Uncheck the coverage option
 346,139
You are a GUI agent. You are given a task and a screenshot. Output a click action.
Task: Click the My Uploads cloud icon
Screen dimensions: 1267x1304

**PROBLEM STATEMENT:** What is needed here is every record above, repeated exactly.

**TASK ANSWER:**
Uncheck the coverage option
 346,139
You are a GUI agent. You are given a task and a screenshot. Output a click action.
Task: Click the My Uploads cloud icon
Screen dimensions: 1267x1304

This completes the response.